**Exercise description**
Each entry below needs to be copied exactly, with nothing dropped.

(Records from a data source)
---*---
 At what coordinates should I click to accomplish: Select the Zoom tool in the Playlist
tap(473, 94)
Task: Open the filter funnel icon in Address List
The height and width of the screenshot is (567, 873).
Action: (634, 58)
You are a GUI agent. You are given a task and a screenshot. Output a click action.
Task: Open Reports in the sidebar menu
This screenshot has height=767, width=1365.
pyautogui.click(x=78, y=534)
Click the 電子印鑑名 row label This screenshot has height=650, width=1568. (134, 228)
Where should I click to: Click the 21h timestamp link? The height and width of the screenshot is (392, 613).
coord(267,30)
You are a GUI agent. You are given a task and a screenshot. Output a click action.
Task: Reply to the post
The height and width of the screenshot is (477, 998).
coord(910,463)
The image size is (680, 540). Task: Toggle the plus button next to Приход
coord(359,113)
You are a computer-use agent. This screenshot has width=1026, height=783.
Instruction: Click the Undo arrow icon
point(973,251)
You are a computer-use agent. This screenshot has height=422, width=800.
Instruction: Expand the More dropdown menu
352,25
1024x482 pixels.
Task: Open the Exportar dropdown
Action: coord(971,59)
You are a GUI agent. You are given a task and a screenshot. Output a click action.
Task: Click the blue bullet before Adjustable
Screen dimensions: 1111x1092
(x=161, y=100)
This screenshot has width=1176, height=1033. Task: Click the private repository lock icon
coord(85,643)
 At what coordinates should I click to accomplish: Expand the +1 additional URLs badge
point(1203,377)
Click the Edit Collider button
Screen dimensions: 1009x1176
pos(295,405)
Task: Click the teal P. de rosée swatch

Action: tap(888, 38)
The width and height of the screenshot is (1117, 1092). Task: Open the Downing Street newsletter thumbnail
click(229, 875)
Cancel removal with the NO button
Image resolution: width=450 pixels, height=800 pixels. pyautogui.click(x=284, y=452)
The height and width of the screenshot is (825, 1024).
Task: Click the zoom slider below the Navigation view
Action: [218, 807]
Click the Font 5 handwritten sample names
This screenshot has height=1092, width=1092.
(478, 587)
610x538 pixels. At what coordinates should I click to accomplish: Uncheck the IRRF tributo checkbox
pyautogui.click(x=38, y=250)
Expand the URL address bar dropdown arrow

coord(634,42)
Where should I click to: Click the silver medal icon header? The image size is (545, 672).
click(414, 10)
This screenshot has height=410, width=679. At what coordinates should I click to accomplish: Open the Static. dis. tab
---*---
**Result of this task**
 At what coordinates should I click to accomplish: Select the Zoom tool in the Playlist
tap(473, 94)
Task: Open the filter funnel icon in Address List
The height and width of the screenshot is (567, 873).
Action: (634, 58)
You are a GUI agent. You are given a task and a screenshot. Output a click action.
Task: Open Reports in the sidebar menu
This screenshot has height=767, width=1365.
pyautogui.click(x=78, y=534)
Click the 電子印鑑名 row label This screenshot has height=650, width=1568. (134, 228)
Where should I click to: Click the 21h timestamp link? The height and width of the screenshot is (392, 613).
coord(267,30)
You are a GUI agent. You are given a task and a screenshot. Output a click action.
Task: Reply to the post
The height and width of the screenshot is (477, 998).
coord(910,463)
The image size is (680, 540). Task: Toggle the plus button next to Приход
coord(359,113)
You are a computer-use agent. This screenshot has width=1026, height=783.
Instruction: Click the Undo arrow icon
point(973,251)
You are a computer-use agent. This screenshot has height=422, width=800.
Instruction: Expand the More dropdown menu
352,25
1024x482 pixels.
Task: Open the Exportar dropdown
Action: coord(971,59)
You are a GUI agent. You are given a task and a screenshot. Output a click action.
Task: Click the blue bullet before Adjustable
Screen dimensions: 1111x1092
(x=161, y=100)
This screenshot has width=1176, height=1033. Task: Click the private repository lock icon
coord(85,643)
 At what coordinates should I click to accomplish: Expand the +1 additional URLs badge
point(1203,377)
Click the Edit Collider button
Screen dimensions: 1009x1176
pos(295,405)
Task: Click the teal P. de rosée swatch

Action: tap(888, 38)
The width and height of the screenshot is (1117, 1092). Task: Open the Downing Street newsletter thumbnail
click(229, 875)
Cancel removal with the NO button
Image resolution: width=450 pixels, height=800 pixels. pyautogui.click(x=284, y=452)
The height and width of the screenshot is (825, 1024).
Task: Click the zoom slider below the Navigation view
Action: [218, 807]
Click the Font 5 handwritten sample names
This screenshot has height=1092, width=1092.
(478, 587)
610x538 pixels. At what coordinates should I click to accomplish: Uncheck the IRRF tributo checkbox
pyautogui.click(x=38, y=250)
Expand the URL address bar dropdown arrow

coord(634,42)
Where should I click to: Click the silver medal icon header? The image size is (545, 672).
click(414, 10)
This screenshot has height=410, width=679. At what coordinates should I click to accomplish: Open the Static. dis. tab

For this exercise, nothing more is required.